The former Masters and British Open Champion is in his mid-40s now, so a performance decline should be no surprise. In fact, Johnson hasn’t been the same player for four years, and 2022 merely accelerated the decline.

Johnson saw his scoring average rise by more than three-quarters of a stroke in 2022, from 70.401 to 71.174 strokes. That was a departure from a consistent recent norm of around 70.35 strokes, and dropped him to 136th on the scoring chart.

Here’s Johnson’s chart.

                                             2020-21                2021-22                Change

Off The Tee                        -0.215                    -0.338                    -0.123

Approaches                         0.085                     -0.159                   -0.244

Around the Green              0.105                       0.111                     0.006

Putting                                 0.667                       0.183                    -0.484

His play off the tee has never been a strength; Johnson’s game has risen and fallen by his work on and around the greens. In 2022, most of Zach Johnson’s problems stemmed from his loss of touch with the putter.
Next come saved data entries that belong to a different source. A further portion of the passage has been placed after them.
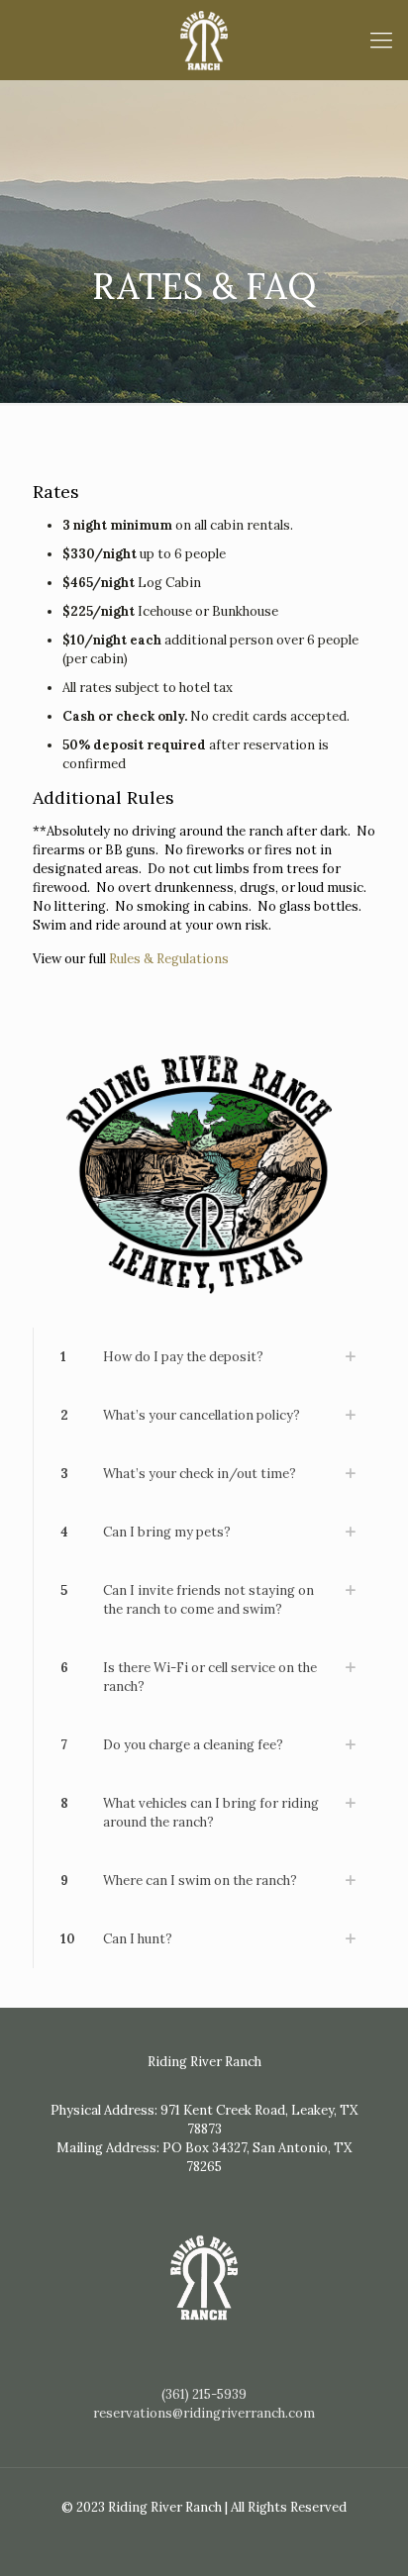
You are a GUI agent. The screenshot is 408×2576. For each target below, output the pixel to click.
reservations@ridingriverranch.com (204, 2413)
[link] (204, 1357)
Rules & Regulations (169, 958)
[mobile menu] (381, 39)
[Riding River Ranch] (204, 39)
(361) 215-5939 (204, 2394)
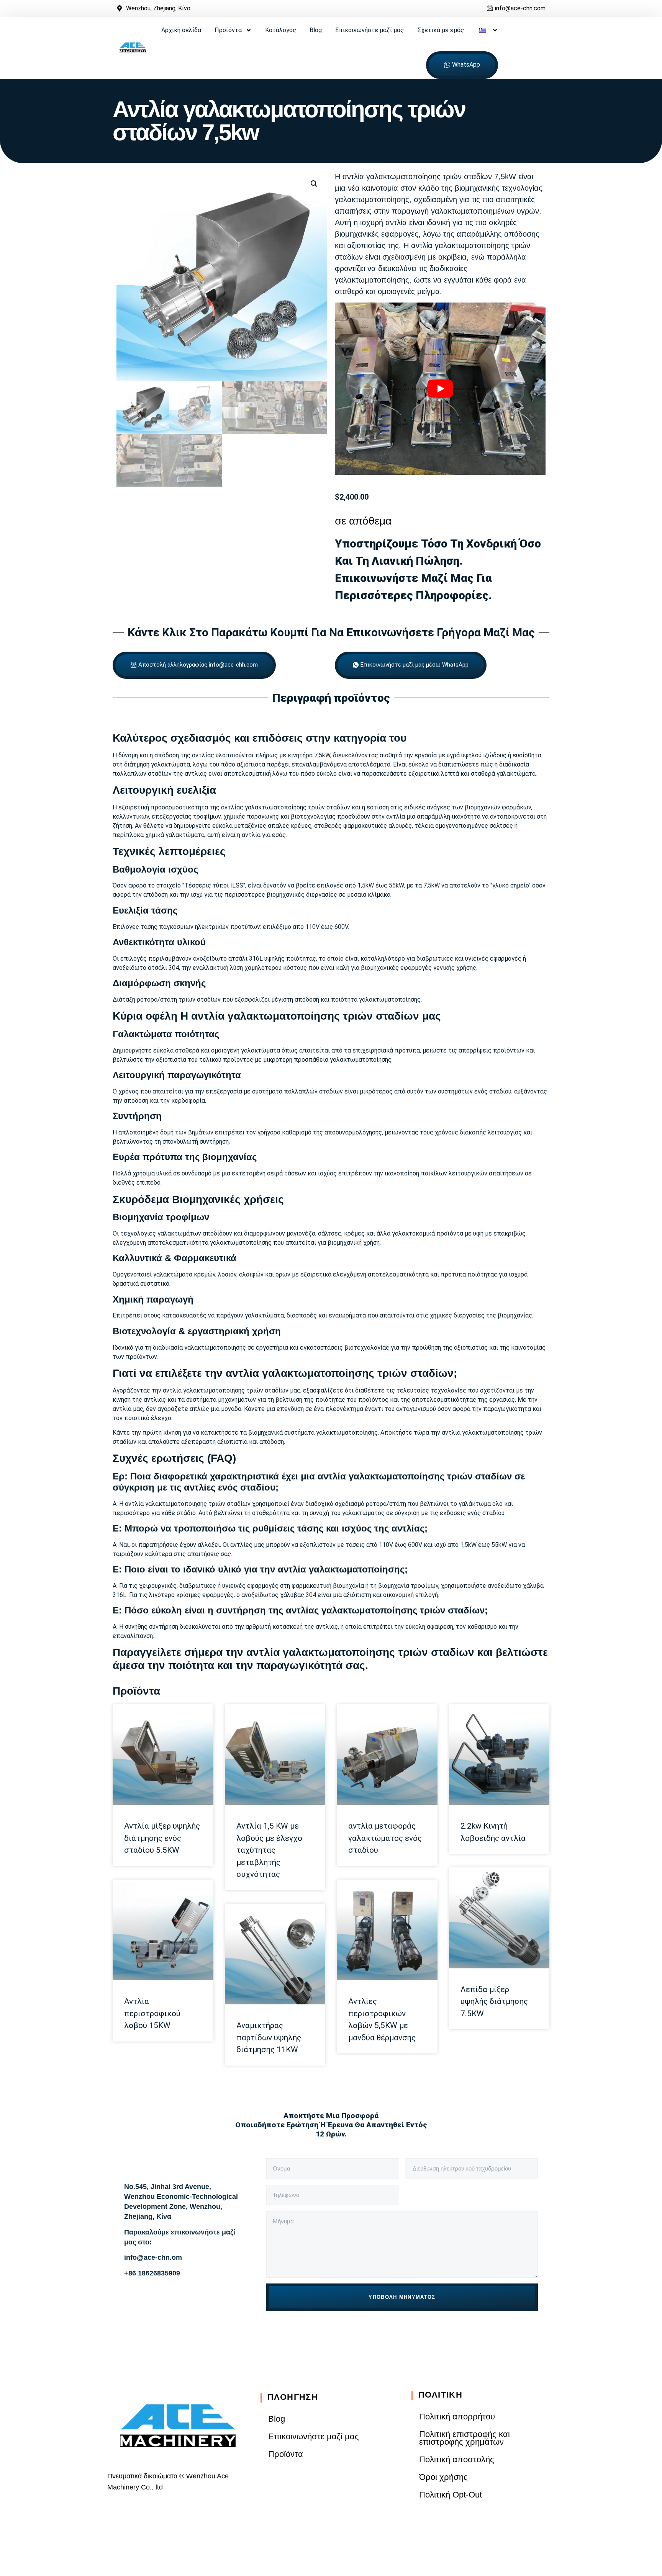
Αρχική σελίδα (181, 30)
Just one season ago, Johnson made up two-thirds of a stroke on the field thanks to his play on the greens. That gave him the fifth largest putting advantage on the PGA Tour, behind only Louis Oosthuizen, J.T. Poston, Ian Poulter, and Patrick Reed.

But in 2022, Johnson’s putting performance turned almost neutral, and he ranked 58th in Strokes Gained Putting. His game provided no other asset to fall back on.